Len Lye, Tusalava, 1929: 9 min

For at least half of film, the imagery reminded me of a bacteria. It felt as though the audience was looking through a microscope. As the film progressed and the the images evolved, they began to take on a new shape. The imagines combined and became almost machine-like. It was a very interesting transition from the cellular level to a machine. I also notice that the the machine appeared to have a human-like face. I am not very sure what to take of this aspect or of the transitioning, but it was intriguing to witness.

A Color Box, 1935: 3 min

The constant appearance of squiggled lines reminded me of a television with poor reception. This film possessed an abundant amount of colors and shapes. The combinations of these colors and shapes definitely provided the film with plenty of patterns. It was very randomized, but overall an interesting watch to the audience. 

Trade Tattoo. 1937: 5 min

Initially, I thought that the film would touch based on world trade of shipping of good by boat. The first scenes emphasized the role of workers in the industrial age at the dock. I noticed a random image of an envelope would appear and then disappear. I suppose the film summarized all of the methods that mail is transported. There were brief clips of an aeroplane, a train, ship, etc. I didn’t get anything else out of the film except for mail delivery.

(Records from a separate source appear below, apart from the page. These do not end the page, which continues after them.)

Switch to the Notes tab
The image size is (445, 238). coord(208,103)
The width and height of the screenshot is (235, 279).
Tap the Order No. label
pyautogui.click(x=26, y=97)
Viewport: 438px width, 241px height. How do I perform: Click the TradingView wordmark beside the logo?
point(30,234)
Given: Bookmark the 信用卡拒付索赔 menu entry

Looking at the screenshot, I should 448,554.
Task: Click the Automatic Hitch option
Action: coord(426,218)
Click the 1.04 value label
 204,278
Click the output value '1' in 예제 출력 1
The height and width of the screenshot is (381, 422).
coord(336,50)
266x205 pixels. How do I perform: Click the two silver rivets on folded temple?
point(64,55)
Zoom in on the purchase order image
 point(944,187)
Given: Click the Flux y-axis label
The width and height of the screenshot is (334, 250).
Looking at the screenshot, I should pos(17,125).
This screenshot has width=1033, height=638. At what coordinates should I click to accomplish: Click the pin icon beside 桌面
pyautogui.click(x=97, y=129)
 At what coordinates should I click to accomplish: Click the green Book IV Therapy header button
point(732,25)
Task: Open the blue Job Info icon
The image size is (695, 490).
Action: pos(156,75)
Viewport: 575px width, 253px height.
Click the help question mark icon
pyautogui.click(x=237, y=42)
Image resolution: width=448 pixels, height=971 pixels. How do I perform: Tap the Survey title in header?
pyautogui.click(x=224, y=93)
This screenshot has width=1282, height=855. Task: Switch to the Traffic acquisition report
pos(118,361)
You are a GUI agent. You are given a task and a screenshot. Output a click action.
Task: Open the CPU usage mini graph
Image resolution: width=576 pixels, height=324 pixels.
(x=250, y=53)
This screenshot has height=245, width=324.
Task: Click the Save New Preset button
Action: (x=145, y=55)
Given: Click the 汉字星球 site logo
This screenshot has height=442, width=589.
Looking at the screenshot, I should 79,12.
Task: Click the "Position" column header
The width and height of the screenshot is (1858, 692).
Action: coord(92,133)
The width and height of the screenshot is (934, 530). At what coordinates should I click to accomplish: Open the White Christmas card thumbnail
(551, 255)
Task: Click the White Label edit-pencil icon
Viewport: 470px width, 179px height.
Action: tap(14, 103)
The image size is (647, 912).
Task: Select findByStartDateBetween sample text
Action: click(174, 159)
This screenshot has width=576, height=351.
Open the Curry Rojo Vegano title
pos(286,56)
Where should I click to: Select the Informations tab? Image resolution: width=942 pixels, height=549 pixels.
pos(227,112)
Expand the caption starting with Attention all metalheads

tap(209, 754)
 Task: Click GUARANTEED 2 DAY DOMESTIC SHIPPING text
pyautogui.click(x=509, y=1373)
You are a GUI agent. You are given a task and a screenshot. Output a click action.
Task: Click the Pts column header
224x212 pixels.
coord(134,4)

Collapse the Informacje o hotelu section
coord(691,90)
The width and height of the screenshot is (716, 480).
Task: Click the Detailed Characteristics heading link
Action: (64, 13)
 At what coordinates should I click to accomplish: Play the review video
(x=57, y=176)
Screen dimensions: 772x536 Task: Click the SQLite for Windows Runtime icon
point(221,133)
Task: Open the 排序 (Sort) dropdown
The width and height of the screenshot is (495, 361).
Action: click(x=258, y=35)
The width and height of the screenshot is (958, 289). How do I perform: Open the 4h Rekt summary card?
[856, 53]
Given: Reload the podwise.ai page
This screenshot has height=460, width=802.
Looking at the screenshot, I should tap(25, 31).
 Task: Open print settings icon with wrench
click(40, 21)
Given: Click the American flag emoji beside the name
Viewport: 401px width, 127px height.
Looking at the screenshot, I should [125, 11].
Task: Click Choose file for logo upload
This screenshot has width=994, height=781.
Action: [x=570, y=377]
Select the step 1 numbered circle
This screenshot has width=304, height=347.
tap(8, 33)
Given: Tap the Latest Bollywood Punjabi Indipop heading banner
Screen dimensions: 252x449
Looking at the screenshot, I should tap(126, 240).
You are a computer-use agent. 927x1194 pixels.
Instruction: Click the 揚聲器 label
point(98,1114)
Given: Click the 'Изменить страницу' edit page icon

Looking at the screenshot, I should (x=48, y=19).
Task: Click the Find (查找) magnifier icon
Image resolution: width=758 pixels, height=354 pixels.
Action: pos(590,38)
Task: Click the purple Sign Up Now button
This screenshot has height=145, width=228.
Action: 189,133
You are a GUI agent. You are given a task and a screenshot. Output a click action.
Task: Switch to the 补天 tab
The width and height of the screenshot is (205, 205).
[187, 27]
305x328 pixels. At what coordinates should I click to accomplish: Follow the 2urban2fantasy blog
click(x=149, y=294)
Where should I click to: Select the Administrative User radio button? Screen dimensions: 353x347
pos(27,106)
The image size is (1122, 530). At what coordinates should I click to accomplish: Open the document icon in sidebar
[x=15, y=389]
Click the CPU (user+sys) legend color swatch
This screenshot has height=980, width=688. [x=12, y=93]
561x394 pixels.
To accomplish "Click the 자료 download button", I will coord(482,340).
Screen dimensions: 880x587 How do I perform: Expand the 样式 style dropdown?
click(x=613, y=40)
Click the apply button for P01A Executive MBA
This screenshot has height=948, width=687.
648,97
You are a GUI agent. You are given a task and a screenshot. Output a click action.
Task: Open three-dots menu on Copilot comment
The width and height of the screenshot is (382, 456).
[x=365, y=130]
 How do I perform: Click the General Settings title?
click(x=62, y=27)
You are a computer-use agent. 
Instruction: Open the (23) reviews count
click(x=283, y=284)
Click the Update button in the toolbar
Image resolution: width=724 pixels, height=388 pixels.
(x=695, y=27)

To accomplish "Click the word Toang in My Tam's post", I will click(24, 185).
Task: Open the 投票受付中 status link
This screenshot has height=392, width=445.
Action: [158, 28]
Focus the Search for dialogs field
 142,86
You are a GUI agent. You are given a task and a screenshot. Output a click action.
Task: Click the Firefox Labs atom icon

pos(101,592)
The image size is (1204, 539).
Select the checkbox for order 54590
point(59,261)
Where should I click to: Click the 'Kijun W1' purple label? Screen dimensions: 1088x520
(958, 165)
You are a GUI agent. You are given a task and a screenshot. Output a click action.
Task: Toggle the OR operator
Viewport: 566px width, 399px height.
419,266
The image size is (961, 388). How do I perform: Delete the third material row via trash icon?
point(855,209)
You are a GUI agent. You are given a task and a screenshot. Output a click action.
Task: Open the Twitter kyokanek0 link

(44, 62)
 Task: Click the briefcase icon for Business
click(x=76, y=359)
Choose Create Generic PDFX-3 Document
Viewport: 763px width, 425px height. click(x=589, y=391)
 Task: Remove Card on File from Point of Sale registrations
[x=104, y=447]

Free Radicals, 1958: 4 min

Free Radicals reminded me of the films we watched last week for class. The words, as well as the various shapes and textures, in each clip had it’s own form or sound or rhythm. I was intrigued with the consistent movement of the words and various shapes. They all appeared to be in synch, although they each possessed their own clip.

Mary Ellen Bute,  Synchromy No. 4: Escape.  1938: 4 min

Mary Ellen bute created a very simple film. I only notice 3 different elements. The first was the blue smoke in the background. The second was the rotating black grate covering the blue smoke. The third and more complex element was the orange triangle. The triangle was the more complex element because it was the only one that was constantly changing. It had more personality because of it’s ability to duplicate itself and even move behind the grate.

Norman McLaren + Mary Ellen Bute,  Spook Sport. 1940: 8 min

The animation and coloring used in this film reminded me of a Halloween cartoon special for children. It is also the first time in this class that I can remember there being a cast of characters used. There was an actual story present. The story was simpler to follow and the audience didn’t really feel as though they had to fit certain pieces together to gain and understanding. I know that the point of avante-garde cinema is to not search for a reason, but I think it is a natural process for humans to partake in.

Norman McLaren, Boogie Doodle.  1940: 4 min

Boogie Doodle also also possessed it’s own rhythm and texture as music does. At first, I was reminded of the paint splotting techniques pyschologists were rumored to have used. There would be random paint colors poured onto the paper. The paper would then be folded in half. When you would open the paper, someone would ask you what you saw. Afterward, I noticed the black figure began to switch from a butterfly, to a heart, and then a set of lips. I wasn’t to sure of what else to observe of this.

Synchromy. 1971: 7 min

I was reminded of an early 80s video game. I don’t know if it was the music or the colors used, but that was the first thing that came to mind. It was a very simple film, but it did keep faithful to it’s title. All of the clips and imagery were synonymous with one another, creating a unique rhythm for the whole film.